UCSF scientists create molecules for nose spray they say can kill coronavirus

Synthetic antibodies that researchers believe neutralize the coronavirus have been created at UCSF and could be available for use in nose sprays or inhalers within a few months if clinical trials go well. They hope the development will be a game changer in the worldwide effort to halt the pandemic.

The tiny, engineered protein molecules, developed in two UCSF laboratories by a team of 60 scientists, including doctoral and graduate students, are modeled after super-strength antibodies found in llamas and camels.

Dubbed AeroNabs, the synthetic antibodies bind to and inactivate the infamous spike proteins that the coronavirus uses to penetrate and commandeer human cells, according to a study published as a preprint Monday on the open access site bioRxiv (pronounced “bio-archive”) but not yet peer reviewed.

“It’s like a mousetrap. It binds to the spike protein so tightly that it basically never lets go,” said Peter Walter, a professor of biochemistry and biophysics at UCSF and co-inventor of the AeroNab molecules. “It’s a huge thing for us.”

The molecules are smaller but stronger than the antibodies humans produce naturally as a response to SARS-CoV-2, the coronavirus that causes COVID-19. In this case, researchers said, they prevent the spike protein from opening up like a flower before it attaches to cells, halting the virus’ ability to bind to the ACE2 receptors on human cells.

Walter, who is also a Howard Hughes Medical Institute investigator, said the concoction that his team developed is so adaptable that it could be dried out and transported as a powder wherever it is needed around the world.

“They are incredibly robust,” Walter said. “It’s basically like an antibody, but it’s about one-tenth the size.”

It was possible to create, he said, because there were already about 2 billion different synthetic molecules, or nanobodies, in databases. The UCSF team selected the best candidates and spent the past few months developing their specialized version.

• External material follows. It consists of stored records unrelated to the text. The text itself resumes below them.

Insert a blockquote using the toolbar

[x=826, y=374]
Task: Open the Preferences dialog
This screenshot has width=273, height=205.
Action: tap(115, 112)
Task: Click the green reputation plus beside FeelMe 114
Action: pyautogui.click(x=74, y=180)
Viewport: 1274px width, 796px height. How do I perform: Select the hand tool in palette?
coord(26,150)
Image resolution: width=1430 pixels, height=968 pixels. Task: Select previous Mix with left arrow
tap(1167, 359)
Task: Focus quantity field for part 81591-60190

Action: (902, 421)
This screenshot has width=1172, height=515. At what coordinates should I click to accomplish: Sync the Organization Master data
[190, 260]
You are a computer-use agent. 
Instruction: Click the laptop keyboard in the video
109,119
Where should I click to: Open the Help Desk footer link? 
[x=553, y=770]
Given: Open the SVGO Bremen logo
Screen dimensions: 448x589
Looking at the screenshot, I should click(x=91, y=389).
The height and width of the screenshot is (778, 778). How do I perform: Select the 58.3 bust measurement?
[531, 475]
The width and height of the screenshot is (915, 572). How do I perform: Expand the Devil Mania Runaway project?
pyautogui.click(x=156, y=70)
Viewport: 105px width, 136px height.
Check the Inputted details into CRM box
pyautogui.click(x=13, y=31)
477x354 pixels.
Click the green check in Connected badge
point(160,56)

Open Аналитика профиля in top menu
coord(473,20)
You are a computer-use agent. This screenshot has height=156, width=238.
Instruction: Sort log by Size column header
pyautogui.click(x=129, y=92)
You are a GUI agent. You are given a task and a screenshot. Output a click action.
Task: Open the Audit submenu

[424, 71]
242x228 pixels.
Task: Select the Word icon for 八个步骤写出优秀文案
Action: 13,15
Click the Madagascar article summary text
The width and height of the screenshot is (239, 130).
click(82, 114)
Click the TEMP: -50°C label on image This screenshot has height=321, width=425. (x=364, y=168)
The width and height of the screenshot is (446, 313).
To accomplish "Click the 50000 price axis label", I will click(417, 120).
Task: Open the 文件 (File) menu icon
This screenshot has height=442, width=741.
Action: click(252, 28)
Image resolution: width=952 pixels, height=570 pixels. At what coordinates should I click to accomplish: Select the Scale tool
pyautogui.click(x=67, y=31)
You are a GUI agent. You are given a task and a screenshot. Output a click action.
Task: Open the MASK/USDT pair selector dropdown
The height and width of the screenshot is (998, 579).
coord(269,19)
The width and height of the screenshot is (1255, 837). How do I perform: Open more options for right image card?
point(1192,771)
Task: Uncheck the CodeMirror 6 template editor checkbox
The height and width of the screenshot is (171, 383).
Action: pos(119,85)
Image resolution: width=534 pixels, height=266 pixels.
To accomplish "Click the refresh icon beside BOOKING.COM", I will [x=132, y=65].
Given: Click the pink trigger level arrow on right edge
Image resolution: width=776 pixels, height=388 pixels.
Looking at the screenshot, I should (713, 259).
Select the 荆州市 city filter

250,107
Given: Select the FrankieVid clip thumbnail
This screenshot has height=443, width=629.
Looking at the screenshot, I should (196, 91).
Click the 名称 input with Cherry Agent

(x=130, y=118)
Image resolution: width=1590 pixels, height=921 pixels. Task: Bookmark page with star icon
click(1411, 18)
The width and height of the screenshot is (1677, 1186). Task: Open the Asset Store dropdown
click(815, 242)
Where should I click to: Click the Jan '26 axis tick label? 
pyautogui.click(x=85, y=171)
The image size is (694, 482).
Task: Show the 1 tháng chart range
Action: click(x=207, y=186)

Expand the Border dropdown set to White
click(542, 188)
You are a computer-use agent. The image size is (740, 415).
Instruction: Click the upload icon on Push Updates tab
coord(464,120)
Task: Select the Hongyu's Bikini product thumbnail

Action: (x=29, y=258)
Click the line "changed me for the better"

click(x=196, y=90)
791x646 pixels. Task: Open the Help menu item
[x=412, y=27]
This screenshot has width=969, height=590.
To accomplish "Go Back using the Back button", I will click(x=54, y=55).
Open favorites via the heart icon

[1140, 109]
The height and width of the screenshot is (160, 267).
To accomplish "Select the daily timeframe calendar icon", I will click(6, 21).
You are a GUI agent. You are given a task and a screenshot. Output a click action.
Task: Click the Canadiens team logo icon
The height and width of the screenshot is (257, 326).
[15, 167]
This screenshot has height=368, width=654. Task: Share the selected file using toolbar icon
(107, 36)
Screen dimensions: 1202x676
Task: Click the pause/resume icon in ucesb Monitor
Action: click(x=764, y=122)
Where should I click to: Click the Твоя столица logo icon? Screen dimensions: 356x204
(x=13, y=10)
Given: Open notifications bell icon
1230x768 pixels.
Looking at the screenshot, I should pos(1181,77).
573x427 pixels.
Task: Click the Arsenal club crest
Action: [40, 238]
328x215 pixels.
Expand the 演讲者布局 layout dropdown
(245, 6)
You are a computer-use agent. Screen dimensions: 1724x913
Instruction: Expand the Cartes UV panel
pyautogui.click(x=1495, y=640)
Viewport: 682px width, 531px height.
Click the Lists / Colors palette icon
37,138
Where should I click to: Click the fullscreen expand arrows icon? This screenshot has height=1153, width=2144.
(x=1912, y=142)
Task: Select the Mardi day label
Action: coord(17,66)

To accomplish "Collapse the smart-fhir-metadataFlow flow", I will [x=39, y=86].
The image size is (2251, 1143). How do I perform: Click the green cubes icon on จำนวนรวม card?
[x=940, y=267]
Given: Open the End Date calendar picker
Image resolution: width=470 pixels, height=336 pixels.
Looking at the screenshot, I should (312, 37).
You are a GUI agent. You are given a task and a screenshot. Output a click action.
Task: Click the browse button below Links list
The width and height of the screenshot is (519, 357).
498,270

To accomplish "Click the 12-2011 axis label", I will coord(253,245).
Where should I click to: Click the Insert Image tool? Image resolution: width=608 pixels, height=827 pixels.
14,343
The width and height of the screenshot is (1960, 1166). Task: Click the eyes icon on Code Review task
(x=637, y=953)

The AeroNabs formulation is particularly valuable because it can be self-administered as a nasal spray or breathed in aerosol form through an inhaler. He estimated that protection would last in the lungs for about a day, so the treatment would have to be inhaled daily. It isn’t yet clear how long a nasal spray would last, he said, but it would probably require a few applications a day.

The idea is to protect people from COVID-19 until a vaccine becomes available. At least 150 potential vaccines are being worked on by scientists at pharmaceutical companies, academic groups and government laboratories around the world.

The UCSF research team is in discussions with pharmaceutical companies and other potential commercial partners to ramp up manufacturing and clinical testing of AeroNabs. If successful, Walter said, the treatment could be available to the public as an over-the-counter medication in three or four months.

“Their work is very exciting. It has a sound theoretical basis. It can be scaled very efficiently,” said John Swartzberg, an infectious disease expert at the UC Berkeley School of Public Health who was not involved in the study. “Of course, the major caveat is the question of its safety and efficacy. … If this pans out, it will be a game changer.”

Robert Siegel, an infectious-disease specialist at Stanford University who is unaffiliated with the study, said the UCSF research is an example of the kinds of innovative technological advances inspired by the pandemic.

“Ultra-high affinity synthetic nanobodies act in ways that are similar to some of the existing drugs for HIV, as well as some of our natural immunity to infection,” Siegel said. “However, they bring a number of potential advantages in terms of delivery, manufacture, stability, and remarkable specificity.”

He cautioned against getting too excited, though, until the new drug is validated by randomly controlled clinical trials, and until potential side effects are ruled out.

Many scientists have also been critical of preprint publications, insisting that the information is so preliminary that they should not be taken seriously or regarded as definitive research.

Walter, the co-inventor of AeroNabs, said, “We’ve engineered these molecules to a stage that we think it is as good as can be. Our hope, our dream, is to bring the world back to a state of normalcy.”